Science should be evidence-based, but animal experimentation as a means of informing human well-being isn’t held to this standard.

For example, humans with diseases aren’t living in cages and exposed to experimental drugs and procedures with no conceptual understanding of their situation. Human diseases are usually artificially induced into animals, but the immense difficulty in producing anything approaching the intricacy of human diseases in animal models limits their usefulness. And with that, it is just as difficult to produce reliable outcomes and these outcomes can cause human harm.

Take, for example, Nonhuman primates, or NHPs. They are used instead of mice and other traditional experimental animals because it is proposed that they will wbetter simulate human results. So, in 2006 mice, rabbits, rats, and NHPs were given TGN 1412, an immunomodulatory drug, which is a type of drug that strengthens your immune cells to help attack cancer cells, which produced no undesirable effects. And additionally, NHPs were given 500 times the human dose for four consecutive weeks and none of these NHPs produced any ill effects. However, when it was given to 6 human volunteers, it has the opposite effect. Minutes after injection, all of the volunteers had a severe adverse reaction which essentially led to systemic organ failure.* This is not an isolated event. Events such as these demonstrate why it logically makes sense that NHPs and other species are used, but are in actuality poor models for supplying clinical evidence that would be useful to human well-being.

However, it is also worth noting that by the means of science, biologically, there is only a degree of difference between us and them, and it is also recognized that most animals are conscious, feel pain, and undergo the experience of suffering, which are the most profound similarities between humans and non-human animals.

Because the truth is, animal experimentation suffers from a dilemma of internal logic. It attempts to unify two contradictory ideas:

Either animals are not like us, as we don’t use humans instead for these animal-based experiments, and thus there is no basis for carrying out these experiments to conclude any reliable findings that would lead us to the conclusive evidence regarding the human condition; or else they are like us, our fellow beings, as they are used to mimic the human form, in which case we should not carry on with these experiments as we would find them abhorrent to carry out on humans.

But science doesn’t have to stop because animal experimentation is no longer a suitable option for scientific research. There are so many examples of human-based technologies that are increasingly becoming better alternatives for live animal testing, such as human organs grown in the lab, human organs on a chip, and cognitive computing technologies, all of which can be our future.

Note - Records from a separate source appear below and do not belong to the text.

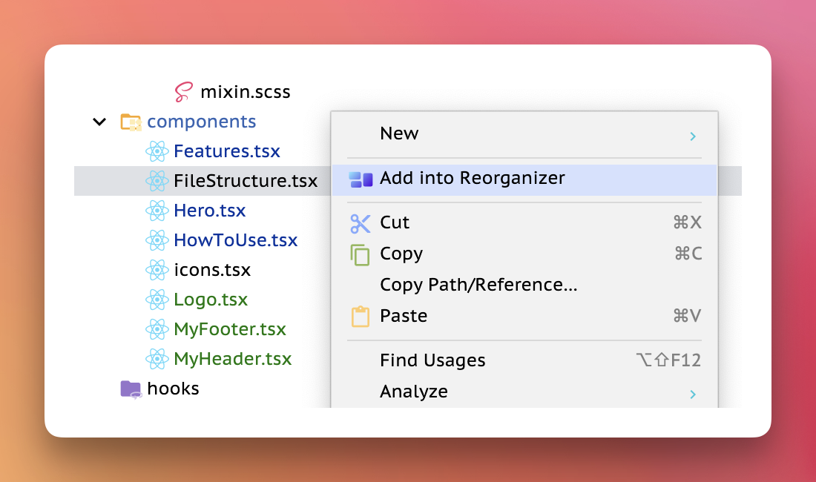Click the React icon beside Features.tsx
Viewport: 816px width, 482px height.
coord(157,151)
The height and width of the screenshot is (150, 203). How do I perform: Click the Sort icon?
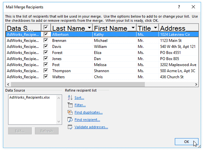pyautogui.click(x=70, y=97)
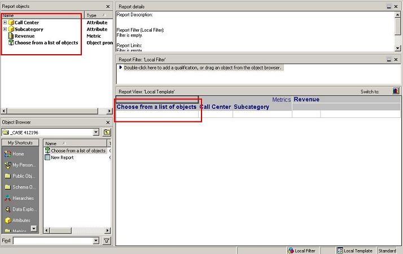403x254 pixels.
Task: Click Local Template icon in status bar
Action: click(340, 250)
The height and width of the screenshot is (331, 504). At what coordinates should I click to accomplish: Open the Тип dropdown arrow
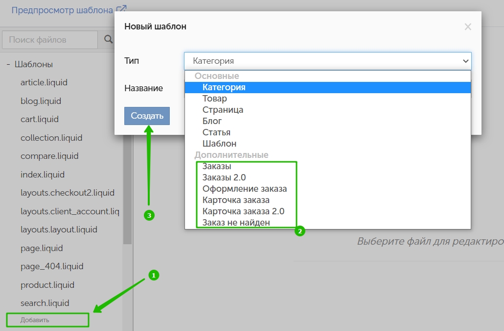[x=465, y=61]
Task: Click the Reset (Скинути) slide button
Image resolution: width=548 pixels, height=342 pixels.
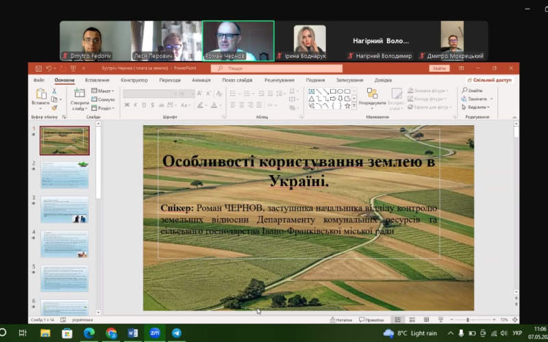Action: tap(103, 99)
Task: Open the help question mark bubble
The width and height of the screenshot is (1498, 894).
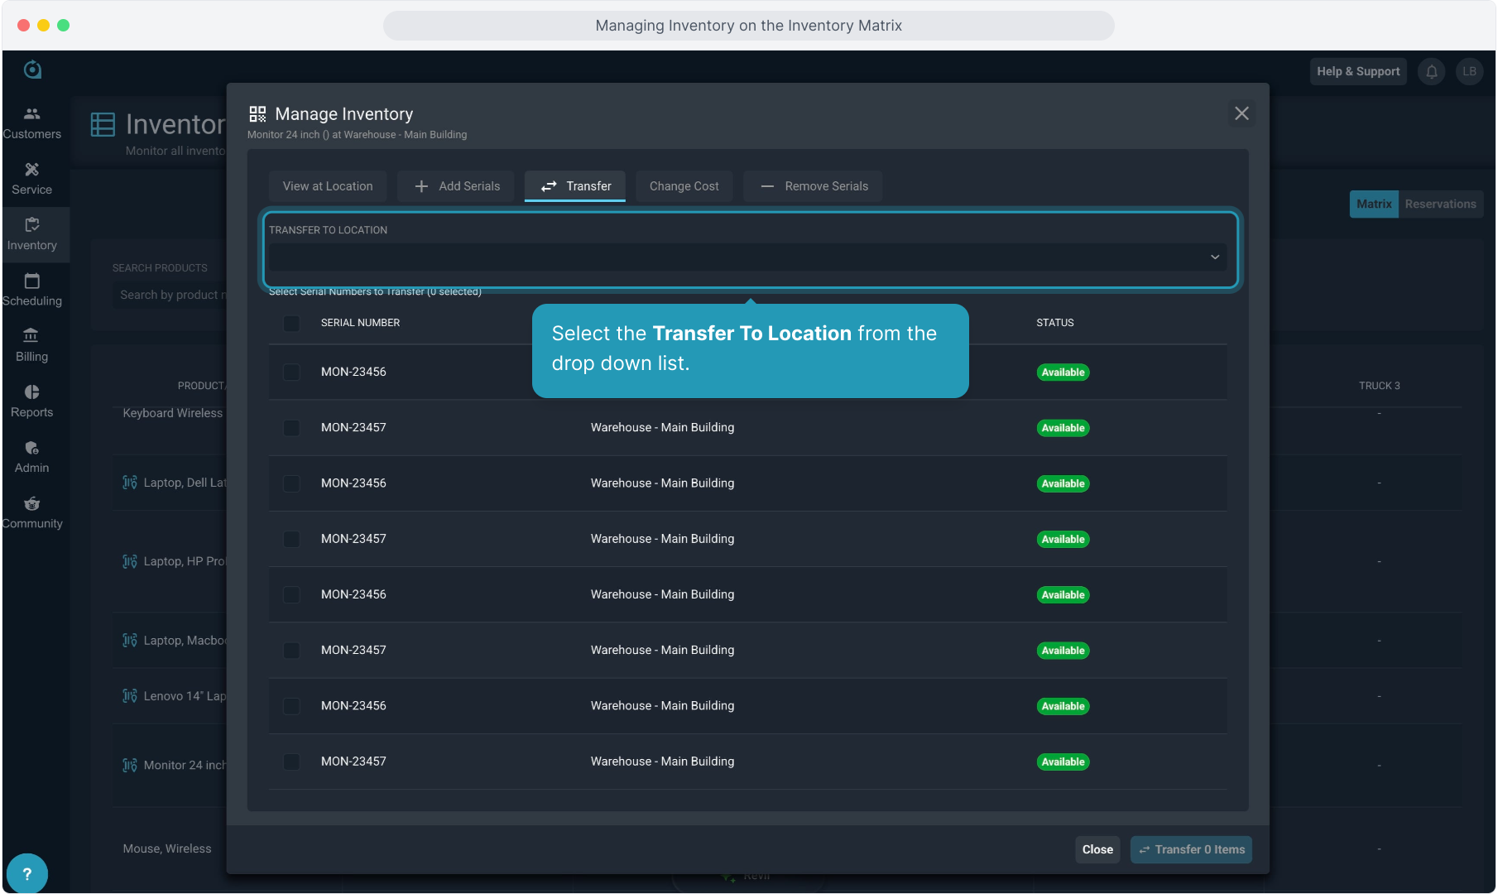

The goal of science is admirable; it can’t be denied the incontestable virtues and advantages of improving the health and longevity of human beings, yet it tainted by the persistent devaluation of animals that are commonly non-representative of human disease.

Science has the potential to move in a direction that is efficient, effective, and ethical.

Akhtar, Aysha. “The Flaws and Human Harms of Animal Experimentation.” Cambridge Quarterly of Healthcare Ethics : CQ : the International Journal of Healthcare Ethics Committees, Cambridge University Press, Oct. 2015, www.ncbi.nlm.nih.gov/pmc/articles/PMC4594046/. 

Ricard, Matthieu, and Chödzin Sherab. A Plea for the Animals: the Moral, Philosophical, and Evolutionary Imperative to Treat All Beings with Compassion. Shambhala, 2017. 

Singer, Peter. Animal Liberation. The Bodley Head, 2015. 

J;, Bailey. “An Assessment of the Role of Chimpanzees in AIDS Vaccine Research.” Alternatives to Laboratory Animals : ATLA, U.S. National Library of Medicine, Sept. 2008, pubmed.ncbi.nlm.nih.gov/18826331/. 

RJ;, Hogan. “Are Nonhuman Primates Good Models for SARS?” PLoS Medicine, U.S. National Library of Medicine, Sept. 2006, pubmed.ncbi.nlm.nih.gov/17002511/.